4. CONSOLIDATED FINANCIAL STATEMENTS (CFS)

The Company has prepared CFS in accordance with the applicable Accounting Standards as prescribed under
the Companies (Accounts) Rules, 2014 of the Companies Act, 2013.

The Consolidated Financial Results reflect the results of the Company and its subsidiaries and associates.
As required under Regulation 34 of the SEBI (Listing Obligations and Disclosure Requirements) Regulations, 2015,
(‘‘Listing Regulations”) the Audited CFS together with the Independent Auditors’ Report thereon are annexed
and form part of this Annual Report.

The summarized Financial Results are provided above at point no. 1 of this Report.

5. TRANSFER TO RESERVES

During the year under review, no transfers were made to reserves.

6. SHARE CAPITAL

During the year under review, there has been no change in the authorized and paid-up share capital of the Company.

7. PUBLIC DEPOSIT

The Company has neither invited nor accepted any deposits from public within the meaning of Section 73 of
the Companies Act, 2013 read with Companies (Acceptance of Deposits) Rules, 2014 during the Financial Year
ended March 31, 2023.

8. MATERIAL CHANGES AND COMMITMENTS

There have been no material changes and commitments, affecting the financial position of the Company which
have occurred between the end of the Financial Year of the Company to which the financial statements relate
and the date of the report.

9. CHANGE IN NATURE OF BUSINESS

There has been no change in the nature of business of the Company during the year under review.

10. DETAILS OF SUBSIDIARY, ASSOCIATE, JOINT VENTURES AND HOLDING COMPANY

During the year under review, the Company has following Holding, Subsidiary and Associate companies, namely:

a) IGE (India) Private Limited, Holding Company;

b) Ultra Sigma Private Limited, wholly owned Subsidiary Company (with effect from April 9, 2022)

c) Dabri Properties and Trading Company Limited, Associate Company.

There were no joint venture Companies during the year under review.

11. MANAGEMENT DISCUSSION AND ANALYSIS REPORT

Pursuant to Regulation 34 of the Listing Regulations, the Management Discussion and Analysis Report for the
year under review, is appended as
“Annexure I”.

12. CORPORATE GOVERNANCE

The Company has taken adequate steps to ensure that all mandatory provisions of Corporate Governance in
terms of Regulation 34 of the Listing Regulations have been complied with.

A separate report on Corporate Governance along with a Certificate from Statutory Auditors of the Company,
regarding compliance of the conditions of Corporate Governance is appended as
“Annexure II”.

13. BUSINESS RESPONSIBILITY AND SUSTAINABILITY REPORT

A Business Responsibility and Sustainability Report in terms of Regulation 34(2)(f) of the Listing Regulations
detailing the various initiatives taken by the Company on the environmental, social and governance perspective,
is appended as
“Annexure III”.

14. CORPORATE SOCIAL RESPONSIBILITY

Pursuant to the provisions of Section 135 of the Companies Act, 2013 read with the Companies (Corporate Social
Responsibility Policy) Rules, 2014, the Company has spent the amounts in accordance with the CSR Policy.
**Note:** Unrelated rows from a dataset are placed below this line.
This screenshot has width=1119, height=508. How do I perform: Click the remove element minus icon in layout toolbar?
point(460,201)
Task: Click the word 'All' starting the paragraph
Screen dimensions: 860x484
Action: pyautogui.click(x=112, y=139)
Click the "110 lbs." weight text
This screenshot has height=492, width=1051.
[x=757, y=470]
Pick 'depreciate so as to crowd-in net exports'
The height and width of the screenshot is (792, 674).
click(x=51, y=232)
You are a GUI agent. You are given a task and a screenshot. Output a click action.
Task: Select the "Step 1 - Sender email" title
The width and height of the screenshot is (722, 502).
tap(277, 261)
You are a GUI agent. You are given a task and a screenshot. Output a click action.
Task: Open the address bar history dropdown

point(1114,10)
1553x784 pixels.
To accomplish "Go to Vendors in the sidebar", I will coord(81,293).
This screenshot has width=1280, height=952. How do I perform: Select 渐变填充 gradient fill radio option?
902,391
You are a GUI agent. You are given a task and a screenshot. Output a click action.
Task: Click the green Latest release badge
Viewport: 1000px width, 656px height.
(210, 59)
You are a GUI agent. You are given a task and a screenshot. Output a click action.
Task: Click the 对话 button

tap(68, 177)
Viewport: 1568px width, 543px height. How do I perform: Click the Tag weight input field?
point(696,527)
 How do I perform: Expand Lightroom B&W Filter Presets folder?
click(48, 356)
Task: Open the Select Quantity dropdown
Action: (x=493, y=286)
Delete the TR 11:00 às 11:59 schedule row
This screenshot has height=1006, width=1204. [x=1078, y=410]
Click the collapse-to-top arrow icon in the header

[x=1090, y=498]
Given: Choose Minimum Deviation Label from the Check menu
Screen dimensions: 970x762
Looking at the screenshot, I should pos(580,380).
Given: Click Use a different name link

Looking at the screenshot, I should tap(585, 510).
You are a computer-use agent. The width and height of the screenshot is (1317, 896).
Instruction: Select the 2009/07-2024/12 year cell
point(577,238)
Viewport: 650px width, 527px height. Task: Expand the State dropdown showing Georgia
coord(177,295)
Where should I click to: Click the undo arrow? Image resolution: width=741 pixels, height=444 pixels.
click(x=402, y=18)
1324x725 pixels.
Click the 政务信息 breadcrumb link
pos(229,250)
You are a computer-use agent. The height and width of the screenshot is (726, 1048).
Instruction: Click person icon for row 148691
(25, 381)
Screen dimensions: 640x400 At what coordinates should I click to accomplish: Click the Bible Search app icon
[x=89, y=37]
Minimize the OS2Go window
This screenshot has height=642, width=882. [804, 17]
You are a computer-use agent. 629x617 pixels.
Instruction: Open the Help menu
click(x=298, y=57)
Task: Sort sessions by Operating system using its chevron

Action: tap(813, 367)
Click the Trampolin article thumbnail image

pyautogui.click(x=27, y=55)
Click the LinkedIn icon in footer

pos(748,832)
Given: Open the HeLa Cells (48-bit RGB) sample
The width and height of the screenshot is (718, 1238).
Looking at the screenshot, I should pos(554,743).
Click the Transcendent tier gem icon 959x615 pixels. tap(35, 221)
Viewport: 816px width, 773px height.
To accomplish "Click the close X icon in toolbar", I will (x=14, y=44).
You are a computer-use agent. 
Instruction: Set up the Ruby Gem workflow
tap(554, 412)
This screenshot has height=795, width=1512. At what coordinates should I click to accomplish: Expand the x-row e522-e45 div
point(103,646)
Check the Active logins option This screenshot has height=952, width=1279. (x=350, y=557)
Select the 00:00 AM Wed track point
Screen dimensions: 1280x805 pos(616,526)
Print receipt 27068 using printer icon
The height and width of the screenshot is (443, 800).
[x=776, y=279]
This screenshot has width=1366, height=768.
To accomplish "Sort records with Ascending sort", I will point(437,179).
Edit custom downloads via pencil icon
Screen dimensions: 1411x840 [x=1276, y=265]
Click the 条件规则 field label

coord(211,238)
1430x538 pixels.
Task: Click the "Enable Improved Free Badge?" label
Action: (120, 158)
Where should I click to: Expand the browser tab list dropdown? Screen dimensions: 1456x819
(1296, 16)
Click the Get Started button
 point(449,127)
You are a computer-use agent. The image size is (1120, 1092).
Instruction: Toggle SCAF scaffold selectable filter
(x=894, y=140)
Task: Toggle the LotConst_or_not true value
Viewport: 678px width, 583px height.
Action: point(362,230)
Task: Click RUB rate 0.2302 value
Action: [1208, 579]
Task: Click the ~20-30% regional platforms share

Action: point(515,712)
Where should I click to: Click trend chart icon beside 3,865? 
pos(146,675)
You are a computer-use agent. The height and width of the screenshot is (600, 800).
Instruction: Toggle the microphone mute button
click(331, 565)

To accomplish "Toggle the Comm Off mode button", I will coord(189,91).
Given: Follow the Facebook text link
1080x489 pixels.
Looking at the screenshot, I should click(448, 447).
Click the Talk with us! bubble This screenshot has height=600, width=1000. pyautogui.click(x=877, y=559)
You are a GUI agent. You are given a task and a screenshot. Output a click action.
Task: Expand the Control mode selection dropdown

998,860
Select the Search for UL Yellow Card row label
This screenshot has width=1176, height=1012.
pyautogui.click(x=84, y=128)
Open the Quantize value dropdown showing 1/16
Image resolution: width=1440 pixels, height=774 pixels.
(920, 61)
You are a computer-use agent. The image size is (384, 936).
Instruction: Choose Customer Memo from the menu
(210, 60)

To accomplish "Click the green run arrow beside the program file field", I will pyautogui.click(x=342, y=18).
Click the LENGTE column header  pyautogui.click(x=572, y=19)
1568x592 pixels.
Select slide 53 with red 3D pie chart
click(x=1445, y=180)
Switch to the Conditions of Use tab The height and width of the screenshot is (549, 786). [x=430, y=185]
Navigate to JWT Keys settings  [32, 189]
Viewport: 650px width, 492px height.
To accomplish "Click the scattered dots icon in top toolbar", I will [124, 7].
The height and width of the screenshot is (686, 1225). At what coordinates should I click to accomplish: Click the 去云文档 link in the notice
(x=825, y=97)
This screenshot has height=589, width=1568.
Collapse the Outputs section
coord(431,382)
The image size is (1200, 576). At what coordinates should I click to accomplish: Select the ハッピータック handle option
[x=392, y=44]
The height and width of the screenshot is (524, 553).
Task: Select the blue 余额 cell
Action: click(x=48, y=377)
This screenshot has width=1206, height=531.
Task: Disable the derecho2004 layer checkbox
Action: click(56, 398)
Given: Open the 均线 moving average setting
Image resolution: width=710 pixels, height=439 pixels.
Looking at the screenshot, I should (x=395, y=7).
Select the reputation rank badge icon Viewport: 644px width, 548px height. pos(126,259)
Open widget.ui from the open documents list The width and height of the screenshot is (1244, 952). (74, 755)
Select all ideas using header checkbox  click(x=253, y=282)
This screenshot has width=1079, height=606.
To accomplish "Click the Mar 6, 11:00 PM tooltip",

The CSR Policy may be accessed on the Company’s website i.e., www.elpro.co.in. The details of the
CSR amounts spent, is appended as “Annexure IV”.

15. VIGIL MECHANISM / WHISTLE BLOWER POLICY

Pursuant to the provision of Section 177(10) of the Companies Act, 2013 and Regulation 22 of the Listing
Regulations as amended from time to time, the Company has established vigil mechanism through the Audit
Committee for Directors and Employees to report genuine concerns about unethical behaviour actual or suspected
fraud or violation of the Company’s Code of Conduct. The vigil mechanism provides for adequate safeguards
against victimisation of persons who use such mechanism and make provision for direct access to the Chairman
of the Audit Committee in appropriate or exceptional cases. The details of establishment of such mechanism is
also available on the Company’s website at
www.elpro.co.in.

16. DETAILS OF BOARD MEETINGS

During the year under review, four (4) Board Meetings were held and the details of the Board Meetings are
provided in Clause No. 2(b) of the Corporate Governance Report, which forms part of this Annual Report.

17. BOARD COMMITTEES

The Board currently has seven (7) committees viz., Audit Committee, Nomination and Remuneration Committee,
Stakeholders’ Relationship Committee, Corporate Social Responsibility Committee, Risk Management Committee,
Investment Committee and Executive Committee.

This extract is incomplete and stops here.